## Written instruction
Tally the lines in the records below that contain the string "pixels", and give only the number.
>> start Records shown
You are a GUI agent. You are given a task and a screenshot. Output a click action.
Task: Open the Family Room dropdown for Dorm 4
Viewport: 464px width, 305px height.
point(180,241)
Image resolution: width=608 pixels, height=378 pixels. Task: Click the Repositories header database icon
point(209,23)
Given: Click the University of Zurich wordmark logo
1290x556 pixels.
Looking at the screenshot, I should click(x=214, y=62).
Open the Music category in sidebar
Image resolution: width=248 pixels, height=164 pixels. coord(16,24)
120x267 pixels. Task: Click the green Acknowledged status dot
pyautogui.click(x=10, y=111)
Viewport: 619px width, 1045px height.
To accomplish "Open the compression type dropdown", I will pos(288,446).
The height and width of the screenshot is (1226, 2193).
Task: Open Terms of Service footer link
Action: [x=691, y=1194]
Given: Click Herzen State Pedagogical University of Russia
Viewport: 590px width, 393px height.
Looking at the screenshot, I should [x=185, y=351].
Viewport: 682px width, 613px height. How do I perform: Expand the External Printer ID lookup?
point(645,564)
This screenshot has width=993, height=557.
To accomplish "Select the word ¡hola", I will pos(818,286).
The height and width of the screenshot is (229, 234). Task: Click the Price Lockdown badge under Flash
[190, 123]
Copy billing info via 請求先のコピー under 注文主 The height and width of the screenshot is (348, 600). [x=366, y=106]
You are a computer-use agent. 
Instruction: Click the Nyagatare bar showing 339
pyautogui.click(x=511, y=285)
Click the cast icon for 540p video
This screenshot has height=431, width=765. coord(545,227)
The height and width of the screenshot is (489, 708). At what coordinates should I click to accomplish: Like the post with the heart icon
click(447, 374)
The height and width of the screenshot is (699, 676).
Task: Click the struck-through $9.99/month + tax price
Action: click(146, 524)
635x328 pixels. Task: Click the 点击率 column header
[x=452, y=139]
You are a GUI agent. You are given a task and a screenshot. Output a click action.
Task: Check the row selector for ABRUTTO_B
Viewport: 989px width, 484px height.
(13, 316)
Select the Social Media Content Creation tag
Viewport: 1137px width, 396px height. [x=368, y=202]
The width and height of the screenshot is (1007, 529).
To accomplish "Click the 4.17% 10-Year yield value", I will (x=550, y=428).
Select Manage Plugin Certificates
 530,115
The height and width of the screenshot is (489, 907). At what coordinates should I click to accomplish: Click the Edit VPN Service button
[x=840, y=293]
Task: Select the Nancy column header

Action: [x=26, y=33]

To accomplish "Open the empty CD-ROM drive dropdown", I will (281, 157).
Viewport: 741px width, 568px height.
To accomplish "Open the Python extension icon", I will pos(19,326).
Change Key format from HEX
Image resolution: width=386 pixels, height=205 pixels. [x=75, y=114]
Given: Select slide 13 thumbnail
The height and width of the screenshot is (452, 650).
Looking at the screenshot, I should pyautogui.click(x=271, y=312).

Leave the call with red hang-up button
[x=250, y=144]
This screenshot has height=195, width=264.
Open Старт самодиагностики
>> end Records shown
## Correct answer
6